The signature snack is inspired by the thrifty Scots tradition of keeping porridge in a drawer – “reinterpreted here as a slab of oats mixed with confit duck leg, fried in duck fat, and served with a pickled walnut emulsion and flurries of Isle of Mull cheddar. It tastes like haggis and brown sauce — the future and the past, all at once.”
***
Charlotte Ivers was keen to welcome the arrival of a smart new gastropub in a part of London where people of her generation (the early 30s) move to procreate. For reasons she could not fathom, however, every dish she ordered – courgettes, malfatti, fillet of cod with broad beans, smoked ricotta and tomato – arrived as or in a soup.
“Had the menu been designed with … babies in mind?” she wondered. “The infant on the table next to us seemed to be having a wonderful time. Was I, too, being weaned?”
What’s more, pretty well everything on the menu was “just slightly too sweet”. On the credit side, it is a “gorgeous” place with lovely high ceilings, the drinks list is good, and the kitchen shows flashes of genius, including “wonderfully crispy” salt cod beignets and a decent chocolate mousse with olive oil.
*****
Daily Mail
Declaring that “decent barbecue is still a rare thing in London”, Tom Parker Bowles headed to a spot that opened earlier this year just off the Chiswick High Road that he had read good things about.

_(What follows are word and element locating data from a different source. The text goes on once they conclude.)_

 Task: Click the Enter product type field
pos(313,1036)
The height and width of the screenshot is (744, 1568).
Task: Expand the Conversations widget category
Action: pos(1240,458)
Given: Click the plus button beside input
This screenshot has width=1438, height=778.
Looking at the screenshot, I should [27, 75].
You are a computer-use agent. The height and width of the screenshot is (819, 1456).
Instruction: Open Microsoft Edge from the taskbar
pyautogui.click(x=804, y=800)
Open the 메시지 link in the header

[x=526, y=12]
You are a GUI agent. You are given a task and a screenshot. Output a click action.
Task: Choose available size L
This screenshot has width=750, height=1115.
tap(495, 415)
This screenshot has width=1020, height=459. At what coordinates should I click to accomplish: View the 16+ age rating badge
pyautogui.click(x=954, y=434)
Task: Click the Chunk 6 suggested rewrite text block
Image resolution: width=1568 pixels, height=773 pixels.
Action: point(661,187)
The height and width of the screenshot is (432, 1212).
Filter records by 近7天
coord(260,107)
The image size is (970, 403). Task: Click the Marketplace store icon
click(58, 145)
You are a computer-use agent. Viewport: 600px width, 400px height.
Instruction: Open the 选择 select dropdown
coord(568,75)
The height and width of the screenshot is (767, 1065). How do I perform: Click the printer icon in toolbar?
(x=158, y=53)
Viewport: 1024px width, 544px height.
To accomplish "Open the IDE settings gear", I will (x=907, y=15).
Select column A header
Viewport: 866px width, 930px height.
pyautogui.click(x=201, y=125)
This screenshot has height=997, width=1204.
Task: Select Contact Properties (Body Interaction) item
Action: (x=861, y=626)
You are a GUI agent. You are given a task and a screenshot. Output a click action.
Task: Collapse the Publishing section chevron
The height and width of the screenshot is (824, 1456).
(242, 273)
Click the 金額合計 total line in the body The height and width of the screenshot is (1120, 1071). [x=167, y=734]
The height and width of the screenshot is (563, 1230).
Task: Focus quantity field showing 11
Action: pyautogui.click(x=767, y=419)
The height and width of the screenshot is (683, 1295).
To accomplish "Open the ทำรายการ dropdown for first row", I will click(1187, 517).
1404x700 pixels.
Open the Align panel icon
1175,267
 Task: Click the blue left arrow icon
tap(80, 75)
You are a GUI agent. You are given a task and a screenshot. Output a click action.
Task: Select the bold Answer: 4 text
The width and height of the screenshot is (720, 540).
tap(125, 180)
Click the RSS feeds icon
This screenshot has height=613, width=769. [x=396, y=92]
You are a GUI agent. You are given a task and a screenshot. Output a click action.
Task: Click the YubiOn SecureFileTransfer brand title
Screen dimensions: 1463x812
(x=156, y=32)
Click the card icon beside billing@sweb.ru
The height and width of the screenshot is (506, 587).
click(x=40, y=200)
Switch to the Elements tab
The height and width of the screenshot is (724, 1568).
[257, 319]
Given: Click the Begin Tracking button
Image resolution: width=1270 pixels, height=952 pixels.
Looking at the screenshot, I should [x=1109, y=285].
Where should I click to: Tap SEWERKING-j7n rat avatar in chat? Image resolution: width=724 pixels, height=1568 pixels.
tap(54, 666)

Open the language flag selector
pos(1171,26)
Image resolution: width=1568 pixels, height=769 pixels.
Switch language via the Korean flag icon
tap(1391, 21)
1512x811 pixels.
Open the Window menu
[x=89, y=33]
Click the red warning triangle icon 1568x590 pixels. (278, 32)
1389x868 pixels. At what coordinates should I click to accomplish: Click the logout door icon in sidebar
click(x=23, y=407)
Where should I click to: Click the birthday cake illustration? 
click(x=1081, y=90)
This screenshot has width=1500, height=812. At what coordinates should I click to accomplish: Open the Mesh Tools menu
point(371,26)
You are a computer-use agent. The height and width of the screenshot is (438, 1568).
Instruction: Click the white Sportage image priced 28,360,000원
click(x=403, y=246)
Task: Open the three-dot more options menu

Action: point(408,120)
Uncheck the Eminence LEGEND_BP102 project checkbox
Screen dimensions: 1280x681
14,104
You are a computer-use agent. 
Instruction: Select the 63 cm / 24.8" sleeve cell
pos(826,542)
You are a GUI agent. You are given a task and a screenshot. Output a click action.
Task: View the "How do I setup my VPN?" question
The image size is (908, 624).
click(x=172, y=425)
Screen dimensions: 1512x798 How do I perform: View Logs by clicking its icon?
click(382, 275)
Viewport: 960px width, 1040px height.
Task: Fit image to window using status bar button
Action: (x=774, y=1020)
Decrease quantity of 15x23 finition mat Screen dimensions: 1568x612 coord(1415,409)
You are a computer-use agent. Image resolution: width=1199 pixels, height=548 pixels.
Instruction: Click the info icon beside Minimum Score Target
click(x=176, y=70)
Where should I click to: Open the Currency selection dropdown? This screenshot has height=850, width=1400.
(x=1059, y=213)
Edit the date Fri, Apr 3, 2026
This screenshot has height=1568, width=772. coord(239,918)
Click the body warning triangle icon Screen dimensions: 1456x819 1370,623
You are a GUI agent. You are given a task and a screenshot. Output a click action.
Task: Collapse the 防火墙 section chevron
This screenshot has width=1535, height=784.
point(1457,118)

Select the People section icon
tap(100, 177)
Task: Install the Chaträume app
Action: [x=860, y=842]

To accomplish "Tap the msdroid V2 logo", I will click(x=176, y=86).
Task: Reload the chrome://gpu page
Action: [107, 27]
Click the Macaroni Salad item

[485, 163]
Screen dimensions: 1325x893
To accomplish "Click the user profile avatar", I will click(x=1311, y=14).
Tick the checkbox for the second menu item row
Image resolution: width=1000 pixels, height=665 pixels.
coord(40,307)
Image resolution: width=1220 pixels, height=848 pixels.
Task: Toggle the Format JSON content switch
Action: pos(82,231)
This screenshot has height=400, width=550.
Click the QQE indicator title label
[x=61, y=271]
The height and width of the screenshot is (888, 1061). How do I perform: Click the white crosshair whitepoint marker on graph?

The Cookshack smoker – “a vast and serious piece of kit” – was suitably impressive, while baby back ribs had an “excellent pert texture, and a fine bark (or crust)”. “But the smoke flavour is barely discernible. They need more oomph.”
Pulled pork was up to scratch, but brisket was another disappointment. “Again, there’s little trace of the smoker and it verges on the bland. Still, there’s potential here. They just need to dial up that smoke.”
*****
Daily Telegraph
William Sitwell found gastronomic bliss at a “magical” countryside restaurant-with-rooms, created by a couple who “believe me, will go down in history as one of the great marital duos of British restaurants” – Ruth Leigh and her husband, chef Oli Brown, who worked together at her famous father Rowley Leigh’s Café Anglais in Bayswater.
Lunch here was “magnificent, proof that lovely stuff happens when a chef who has a handle on Italian technique bags fabulous local produce”. The result: a “blissful collision of Italy and England”.
The absolute highlight of William’s meal was chocolate mousse – “ah! Rich, soft and uncomplicated, like Mummy used to make it. The lesson of the mousse as with everything at Updown – don’t mess with greatness, instead understand how you can simply make it greater.”
*****
Financial Times
Jay Rayner was impressed by the new incarnation of a legendary Thai canteen in Leytonstone, recently relaunched in a more central location by head chef Sirichai Kularbwong following the retirement of his parents. Jay confessed he had never visited the original – and worried that its cult was partly a function of location, the “schlep to east London” acting as “its own flavour enhancer”.
He need not have worried, finding “vivid, brilliant food, a long way from the obvious repertoire of the generic British Thai restaurant”. There was a fiery larb made with finely chopped raw beef that left him sweating and blinking; shell-on prawns in a “fabulously pungent curry”; nuggets of smoked pork belly, “caramelised outside, melting within”.
Here in central London, though, regional Thai cooking seems less original, with Smoking Goat across the road, Som Saa nearby, and others not too far away. Never mind, Jay declared, it’s not a competition: “Singburi is dead. Long live Singburi.”